I guess my personality is just different. I would have responded to the original poster by saying "Thats great! You should start out by finding an internship or apprenticeship program in lighting. What type of training do you have? A good overall resource for finding apprenticeships, and jobs is www.backstagejobs.com." This person doesn' need a 10 page rant on the details of the business, the type of knowledge will be required, or how difficult life will be. They will learn that all by their own experience, as I am sure you all did. Believe it or not people that are interested in joining our industry do not just show up at the door knowing every little detail about every lighting fixture, piece of rigging, or sound equipment. They need to learn and be given the opportunity to learn by doing. School is great but it doesnt compare to practical real World experience. And if we as those employers don't give the young the opportunity we are shooting ourselves in the foot when we run out of trained personel in 10 years.


----------



## rgsw (Jun 8, 2004)

you realise that you lot have not given a single chance for sunshine_Beach to actually say anything back. All he was doing was looking for a bit of casual work and you start writing 4000word letters trying to showoff!

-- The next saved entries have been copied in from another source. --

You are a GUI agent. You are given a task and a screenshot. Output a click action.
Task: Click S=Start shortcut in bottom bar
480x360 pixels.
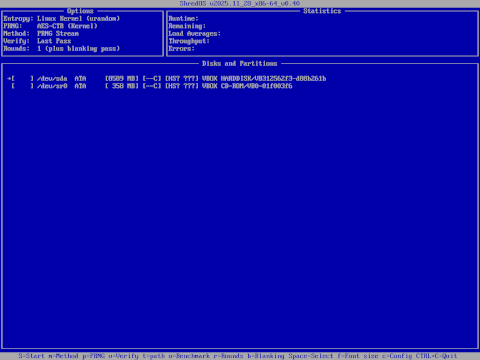point(31,356)
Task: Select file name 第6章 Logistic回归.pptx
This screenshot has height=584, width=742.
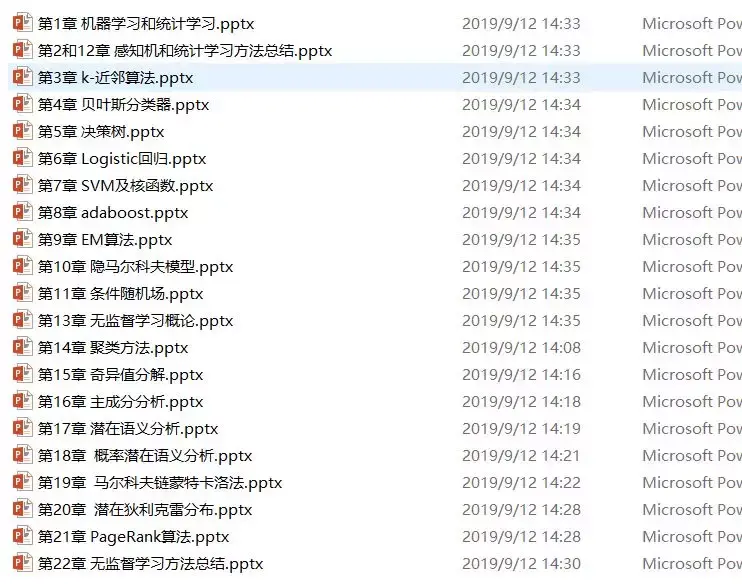Action: (x=122, y=159)
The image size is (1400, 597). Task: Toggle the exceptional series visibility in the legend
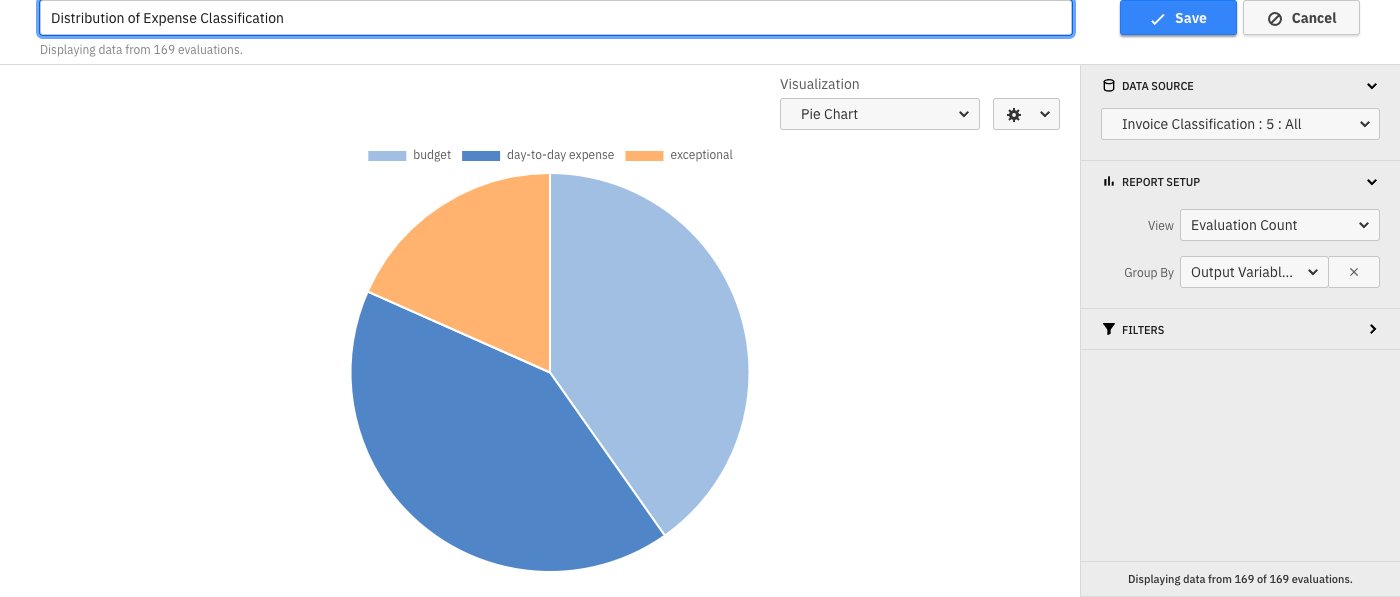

Think again - everyone has to start somewhere


----------



## Mayhem (Jun 8, 2004)

blinking_ollie - sometimes it is best to look at the big picture, sit back for a moment and think about what is being said and the make your response. Shooting from the hip may not necessarily be your best option. 

The person that you are referring to is one of the hardest working members of this site and provides extremely valuable information. I suspect that if you took the time to read what was posted instead of skipping out after a few words that you would understand this.

Unfortunately, (however most appropriately) dvsDave has locked your Poll on this matter. As such, I am going to refrain from the response that I had intended to post. 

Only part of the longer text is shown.